● Exercise objective: All lines from the one with "Task: Open the calendar view toolbar icon" to the end of the entries below must be written out exactly. Leave out any other line.

(Records for processing Opens)

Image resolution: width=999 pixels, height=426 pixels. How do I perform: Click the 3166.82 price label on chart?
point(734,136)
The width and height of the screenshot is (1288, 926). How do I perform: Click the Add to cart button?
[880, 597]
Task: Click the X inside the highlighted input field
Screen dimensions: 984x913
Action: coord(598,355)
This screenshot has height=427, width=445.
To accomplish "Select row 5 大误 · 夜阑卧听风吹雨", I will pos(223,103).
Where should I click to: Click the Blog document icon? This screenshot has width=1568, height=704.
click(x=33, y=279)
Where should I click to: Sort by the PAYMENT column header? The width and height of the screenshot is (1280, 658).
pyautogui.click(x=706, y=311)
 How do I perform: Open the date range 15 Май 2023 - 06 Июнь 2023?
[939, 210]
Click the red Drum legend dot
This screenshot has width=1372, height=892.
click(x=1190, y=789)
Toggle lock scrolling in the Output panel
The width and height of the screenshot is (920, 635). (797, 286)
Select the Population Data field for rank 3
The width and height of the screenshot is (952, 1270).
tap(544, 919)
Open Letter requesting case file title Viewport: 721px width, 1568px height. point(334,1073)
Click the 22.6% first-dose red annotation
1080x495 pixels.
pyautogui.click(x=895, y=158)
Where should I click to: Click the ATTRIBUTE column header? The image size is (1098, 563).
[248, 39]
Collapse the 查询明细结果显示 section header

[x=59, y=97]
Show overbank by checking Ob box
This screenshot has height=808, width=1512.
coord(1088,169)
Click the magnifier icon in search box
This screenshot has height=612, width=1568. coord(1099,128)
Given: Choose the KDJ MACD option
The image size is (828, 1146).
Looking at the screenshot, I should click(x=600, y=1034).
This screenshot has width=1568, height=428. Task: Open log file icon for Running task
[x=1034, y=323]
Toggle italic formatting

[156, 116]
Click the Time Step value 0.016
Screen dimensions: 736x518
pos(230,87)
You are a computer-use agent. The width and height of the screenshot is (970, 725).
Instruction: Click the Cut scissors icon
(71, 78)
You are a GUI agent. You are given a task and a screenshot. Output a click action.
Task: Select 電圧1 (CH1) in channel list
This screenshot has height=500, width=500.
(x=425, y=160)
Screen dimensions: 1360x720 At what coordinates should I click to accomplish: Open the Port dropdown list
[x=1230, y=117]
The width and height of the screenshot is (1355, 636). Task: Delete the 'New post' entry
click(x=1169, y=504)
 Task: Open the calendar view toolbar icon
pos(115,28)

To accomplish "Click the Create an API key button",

(Records for processing Closes)

● Response area:
 Task: Open the calendar view toolbar icon
pos(115,28)

To accomplish "Click the Create an API key button",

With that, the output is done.